Kudos to the Maine Legislature! InformationWeek Reports:
Legislators in Maine have refused to implement the Real ID Act and are calling on Congress to repeal it.
The Maine Senate and House of Representatives passed a joint resolution Thursday demanding the repeal of the law and announcing they were the first state lawmakers in the country to do so. The resolution states that the Real ID Act of 2005 would place an unfair financial burden on states, threatens privacy, and leaves citizens vulnerable to identity theft. It also states that the law, scheduled to take effect next year, fails to accomplish its mission of improving security.
The first thing to note is that Real ID, in practice, federalizes the driver’s license, which, under the limitations of the Tenth Amendment, has been a province of the states. It’s been this way since 1908 – when Rhode Island passed the first law in regards to driver’s licenses.
Without a doubt, REAL ID turns state departments of motor vehicles into delegates of the federal government. Making national “standards” for driver’s licenses creates a national ID system – nothing more and nothing less. Having your home state put its name on it is little more than an inconsequential smoke screen.
The REAL ID establishes a massive, centrally-coordinated database of information about American citizens – information that is highly personal – including physical characteristice, residence, social security number, date of birth and name.
Additionally, the Department of Homeland Security, a dubious federal office at best, is given the open-ended power to require biometric information on these licenses/ID’s in the future.
Remember, it’s not the the abuse of power that’s of the greatest concern, it’s the power to abuse! Once an open-ended power to do something sometime “in the future” is given – it’s nearly assured that some politician will eventually come along and abuse it to their advantage. The power to require biometric information on a federalized identification card leaves many dangerous possibilities open.

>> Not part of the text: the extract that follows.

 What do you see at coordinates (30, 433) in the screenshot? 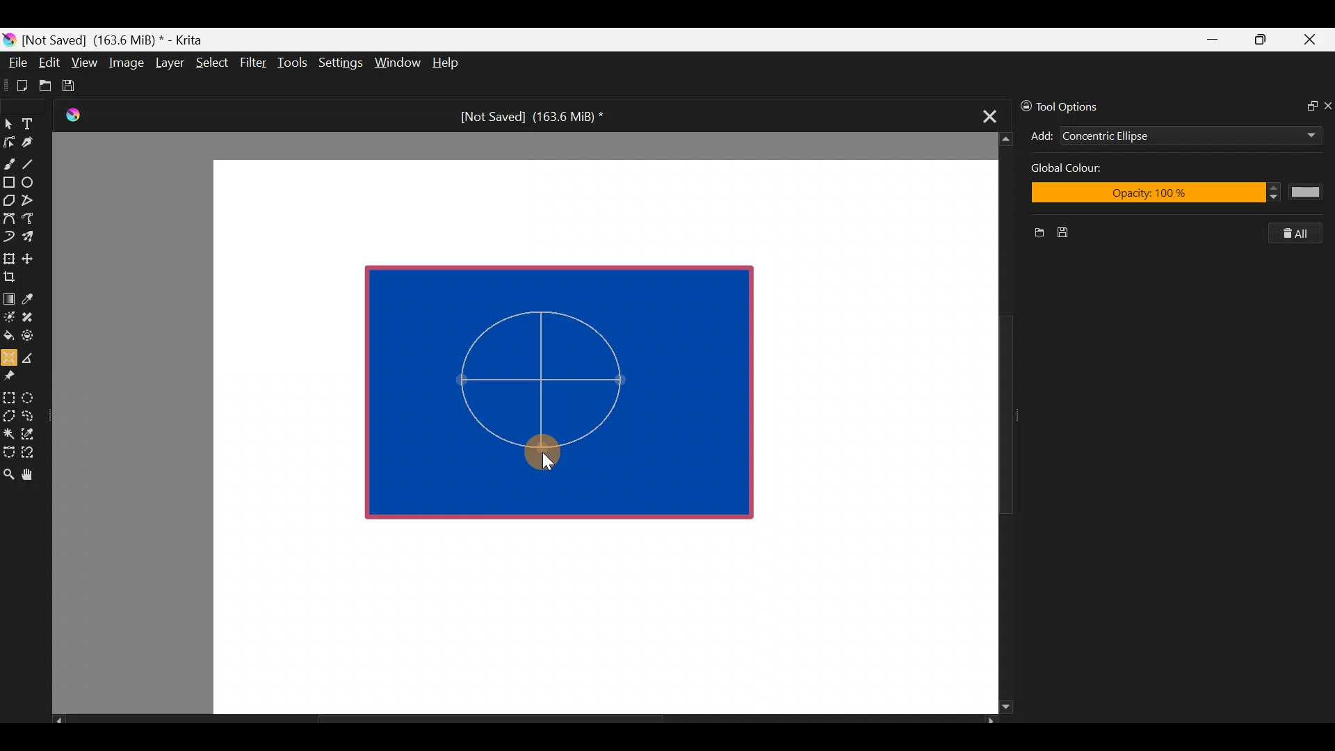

While the individual states are not technically forced to accept these standards, any refusal to comply will mean that their residents will lose the ability to get on a plane, receive social security, and potentially, to get a job.
So instead of creating a direct mandate on the states, the feds are blackmailing them into compliance and submission. Only in government is such activity legal. If you were openly engaging in blackmail, you’d probably be hauled off to jail in handcuffs. But that doesn’t happen to the politicians who make up the federal government.
The saddest part about the REAL ID act is that the Constitution was written to prohibit the federal government from exercising such power – direct, or implied. The long-forgotten 10th Amendment is clear. It states that powers not explicitly delegated to the Feds are reserved to the states or to the people.
Federal standards for drivers’ licenses – whether enforced through “law” or economic “incentives” (bribery) – show utter contempt for states’ rights and the principles of the Tenth Amendment.
Bottom line: REAL ID violates the 10th Amendment, which severely limits federal power. For now, though, REAL ID resistance must continue. As Maine Senate Majority Leader Elizabeth Mitchell stated:
“The federal government may be willing to burden us with the high costs of a program that will do nothing to make us safer, but it is our job as state legislators to protect the people of Maine from just this sort of dangerous federal mandate. I am proud that this state has led the way in taking a stand against Real ID.”
More people and more states must stand up to the federal government and say no!